Assigned task 1:
Answer these questions from the Brad Pitt article.
(a) For about how many years did the nightmare regularly haunt Pitt's dreams?
(b) How long did Pitt spend going to AA meetings?
(c) In what year did Pitt and Jolie marry, and where?
Assigned task 2: Carry the Brad Pitt article forward from its last sentence.

Document text:
Pitt’s custody nightmare is ongoing, but the Oscar winner explained to GQ how he worked to resolve an actual nightmare that he said regularly haunted his dreams for about four or five years. In the nightmare, he was always getting jumped, chased and stabbed.
“It would always be at night, in the dark, and I would be walking down a sidewalk in a park or along a boardwalk and as I’d pass under an Exorcist-like street lamp, someone would jump out of the abyss and stab me in the ribs,” Pitt described in an email to Moshfegh. “Or I’d notice I was being followed and then another flanked me and I realized I was trapped, and they meant me grave harm. Or being chased through a house with a kid I’d help escape but got pinned in on the deck — and stabbed. Always stabbed.”
While Moshfegh said the dream could be interpreted as Pitt’s fears of being stalked by paparazzi, the actor said the dream eventually went away after he began writing about it. “This stopped a year or two ago only when I started going straight back into the dream and asking simply why?”
In this interview and in others since his divorce from Jolie, Pitt credited his ability to become more thoughtful and ruminative to his decision to give up alcohol and go to Alcoholics Anonymous meetings. Jolie’s fight to keep Pitt from having joint custody of their children has been based on her allegations of domestic violence, which was said to be fueled by Pitt’s abuse of alcohol and problems managing his anger.
Pitt told GQ he spent a year and a half going to AA meetings. “I had a really cool men’s group here that was really private and selective, so it was safe,” he said. “Because I’d seen things of other people who had been recorded while they were spilling their guts, and that’s just atrocious to me.”
Pitt was first married to Jennifer Aniston from 2000 to 2005. But the couple divorced soon after Pitt met Jolie on the set of the action thriller, “Mr. & Mrs. Smith,” in which they played husband-and-wife assassins. Over the next 10 years, the Hollywood super couple raised their children, made movies and became known for their humanitarian work. They finally married in a private ceremony at their jointly owned French chateau in 2014.

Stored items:
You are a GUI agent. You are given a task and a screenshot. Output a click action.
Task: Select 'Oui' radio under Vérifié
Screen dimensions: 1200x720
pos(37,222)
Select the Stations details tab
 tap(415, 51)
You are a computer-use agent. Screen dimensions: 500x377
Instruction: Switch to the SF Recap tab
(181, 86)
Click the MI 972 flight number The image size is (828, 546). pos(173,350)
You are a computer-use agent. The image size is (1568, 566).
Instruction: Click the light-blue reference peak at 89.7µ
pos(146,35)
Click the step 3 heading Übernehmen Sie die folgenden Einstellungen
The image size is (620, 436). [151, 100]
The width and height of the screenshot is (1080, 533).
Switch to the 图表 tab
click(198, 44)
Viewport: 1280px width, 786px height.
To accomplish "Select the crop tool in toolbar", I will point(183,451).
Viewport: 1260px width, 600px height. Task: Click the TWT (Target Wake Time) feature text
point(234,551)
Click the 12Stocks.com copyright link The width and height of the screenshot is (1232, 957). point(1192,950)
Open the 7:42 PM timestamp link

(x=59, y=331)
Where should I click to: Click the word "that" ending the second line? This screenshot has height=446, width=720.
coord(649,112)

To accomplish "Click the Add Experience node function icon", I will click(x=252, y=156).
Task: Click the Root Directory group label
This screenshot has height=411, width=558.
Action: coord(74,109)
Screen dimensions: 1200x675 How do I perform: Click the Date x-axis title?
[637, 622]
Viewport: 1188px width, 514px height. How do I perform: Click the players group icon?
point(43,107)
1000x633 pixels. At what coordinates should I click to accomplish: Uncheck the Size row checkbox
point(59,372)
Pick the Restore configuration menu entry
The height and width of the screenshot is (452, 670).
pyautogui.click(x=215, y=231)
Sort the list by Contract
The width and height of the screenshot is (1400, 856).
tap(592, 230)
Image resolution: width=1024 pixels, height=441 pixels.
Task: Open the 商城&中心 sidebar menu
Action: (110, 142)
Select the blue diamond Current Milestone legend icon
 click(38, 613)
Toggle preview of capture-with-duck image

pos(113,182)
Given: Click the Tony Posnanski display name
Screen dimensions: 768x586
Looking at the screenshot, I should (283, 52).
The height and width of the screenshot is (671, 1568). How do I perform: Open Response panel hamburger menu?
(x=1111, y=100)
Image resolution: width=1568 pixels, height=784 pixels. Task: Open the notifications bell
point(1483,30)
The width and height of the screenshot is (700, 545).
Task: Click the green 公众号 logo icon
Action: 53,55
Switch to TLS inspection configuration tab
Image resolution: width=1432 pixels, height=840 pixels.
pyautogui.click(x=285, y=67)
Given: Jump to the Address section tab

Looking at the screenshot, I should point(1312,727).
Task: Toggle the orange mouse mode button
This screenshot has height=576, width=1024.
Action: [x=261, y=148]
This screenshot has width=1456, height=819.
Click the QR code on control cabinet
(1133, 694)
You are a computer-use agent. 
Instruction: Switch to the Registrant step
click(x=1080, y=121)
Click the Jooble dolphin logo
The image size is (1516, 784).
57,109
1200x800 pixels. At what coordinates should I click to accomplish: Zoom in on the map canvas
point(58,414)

Written reply 1:
(a) About four or five years.
(b) A year and a half.
(c) In 2014, at their jointly owned French chateau.

Written reply 2:
It all fell apart two years later. Jolie filed for divorce shortly after a reportedly inebriated Pitt had some kind of confrontation with Maddox aboard a private plane returning from Europe. Following investigations by the FBI and child protective services, Pitt was cleared of any wrongdoing.
It was reported in 2018 and 2019 that the actor was happy to have visits with his children supervised by a court-appointed monitor. Pitt and Jolie supposedly were working toward an “amicable” co-parenting relationship, as she and the children occupied an estate in the Los Feliz neighborhood not far from Pitt’s home.
At some point ,the supposed rapprochement fell apart. Jolie reportedly objected to Pitt having 50/50 custody, and the custody battle reached the higher courts last year, including the California Supreme Court. The rulings didn’t favor Pitt.
The GQ story doesn’t mention whether Pitt spends time with his children, probably because the actor agreed to talk to the magazine on the condition that he not be asked about the legal fight. The interview instead focuses on other ways Pitt passes his time — mostly alone.
According to the story, Pitt learned ceramics during the COVID-19 pandemic, and started to rise early every morning to play his guitar. He also stays busy making movies. He stars in this summer’s action-adventure film, “Bullet Train.” With his Plan B Entertainment Company, Pitt also continues to produce. He’s particularly proud of the film “Women Talking,” about a group of Mennonite women who unite against their rapists, directed by Sarah Polley.
“It’s as profound a film as anything made this decade,” Pitt told GQ.